=== PAGE EXCERPT ===

Data transformation for linear models
1 Lecture
2 Exercise
2.1 Diatoms
We will use an artificial dataset to practice data transformation for linear models (07_diatoms.csv). The dataset contains the concentration of two diatom species over time. The diatoms were grown in two different pH levels.
- Create subset with species 1 and low pH only!
- Fit models of the diatom concentration (
conc) over time (day) - Apply useful transformation
- Follow the protocol on data transformation for linear models.
2.2 Bonus: Covid-19
We will use a dataset about Covid-19 cases in Germany (07_bl_infektionen.csv). The dataset contains the reported Covid-19 cases of the last 7 days (bl_inz) and it was downloaded from https://www.corona-daten-deutschland.de/dataset/infektionen_bundeslaender.
- Subset the data for the state of Berlin.
- Plot the reported Covid-19 cases over time.
- Do you see an exponential growth of the number of cases at some point?
- Subset the data to specific timepoints (for example: 11.03.2020 - 22.03.2020 and 15.10.2021 - 08.11.2021) and try to fit an exponential model to the data.

===

ABOUT THIS EXERCISE. Transcribe the data transformation exercise page above in full, keeping every word and line unchanged.

=== RECORD SET ===

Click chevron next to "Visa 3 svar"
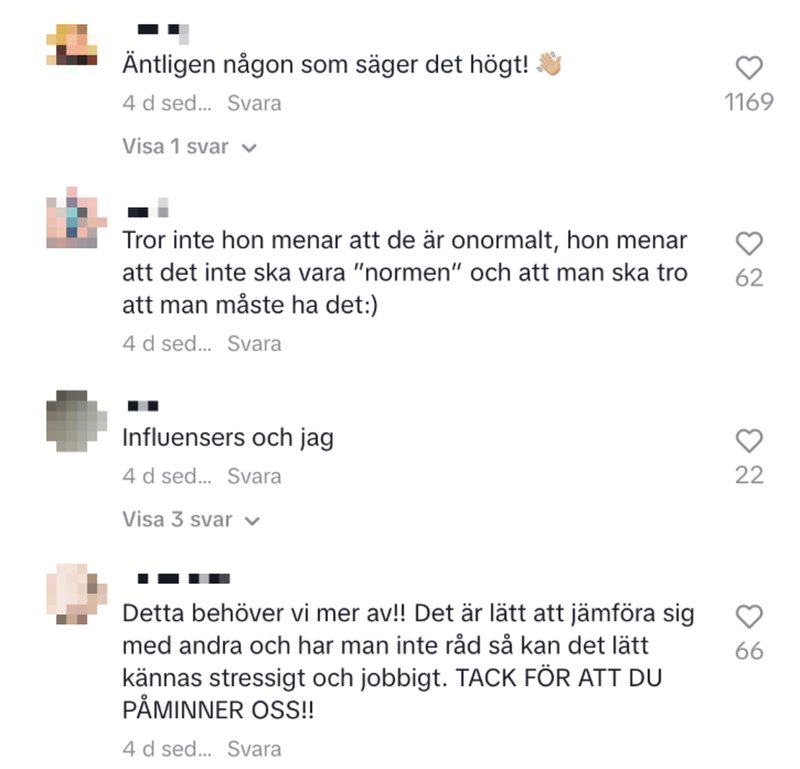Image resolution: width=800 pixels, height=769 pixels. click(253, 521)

===
=== RECORD SET ===

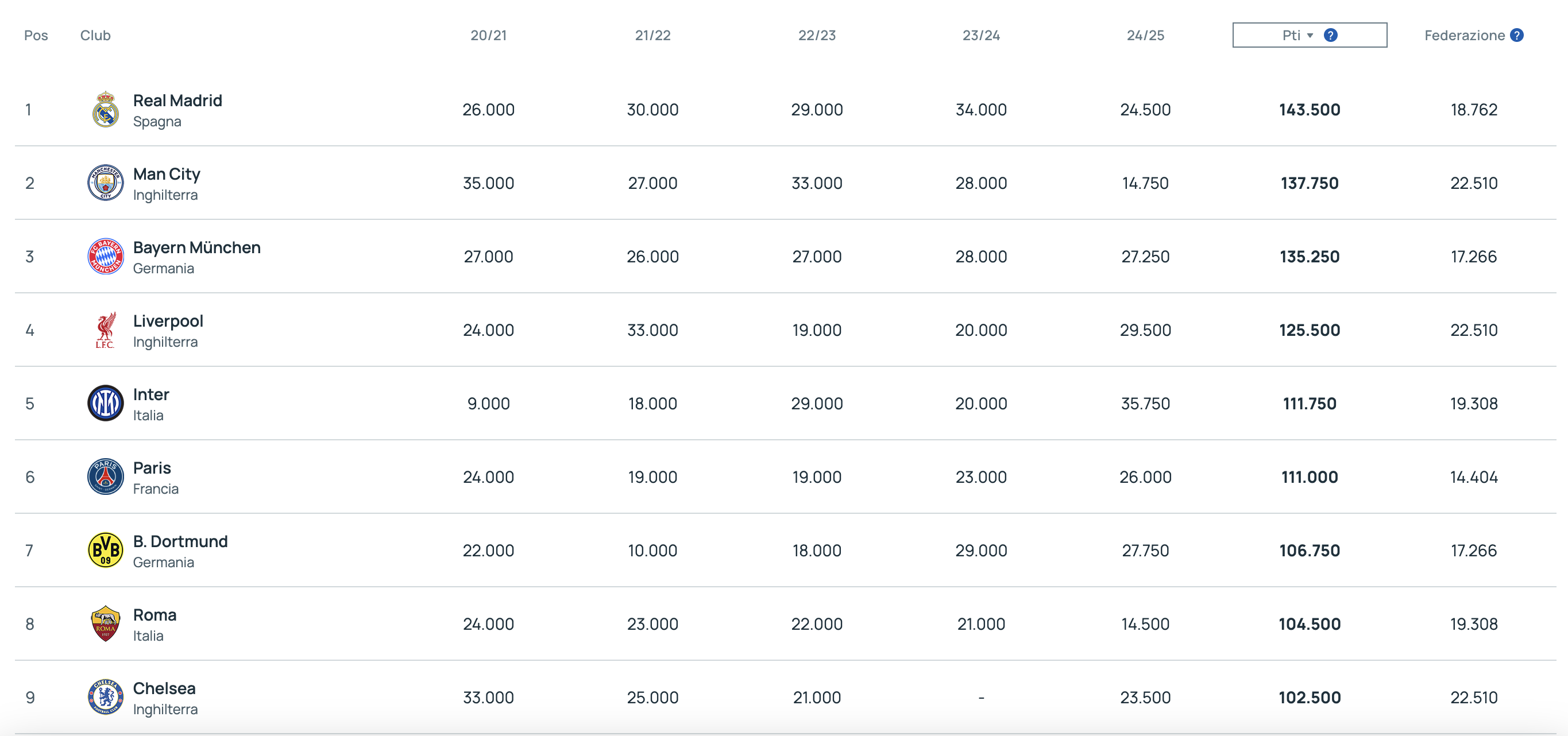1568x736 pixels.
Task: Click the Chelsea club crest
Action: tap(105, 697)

===
=== RECORD SET ===

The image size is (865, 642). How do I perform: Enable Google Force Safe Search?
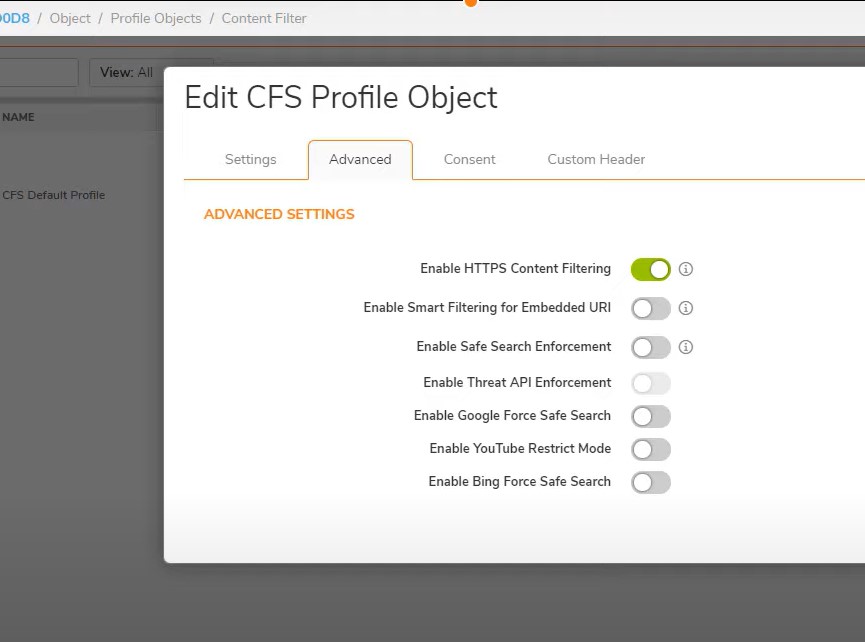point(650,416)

===

FINISHED TASK.
Data transformation for linear models
1 Lecture
2 Exercise
2.1 Diatoms
We will use an artificial dataset to practice data transformation for linear models (07_diatoms.csv). The dataset contains the concentration of two diatom species over time. The diatoms were grown in two different pH levels.
- Create subset with species 1 and low pH only!
- Fit models of the diatom concentration (
conc) over time (day) - Apply useful transformation
- Follow the protocol on data transformation for linear models.
2.2 Bonus: Covid-19
We will use a dataset about Covid-19 cases in Germany (07_bl_infektionen.csv). The dataset contains the reported Covid-19 cases of the last 7 days (bl_inz) and it was downloaded from https://www.corona-daten-deutschland.de/dataset/infektionen_bundeslaender.
- Subset the data for the state of Berlin.
- Plot the reported Covid-19 cases over time.
- Do you see an exponential growth of the number of cases at some point?
- Subset the data to specific timepoints (for example: 11.03.2020 - 22.03.2020 and 15.10.2021 - 08.11.2021) and try to fit an exponential model to the data.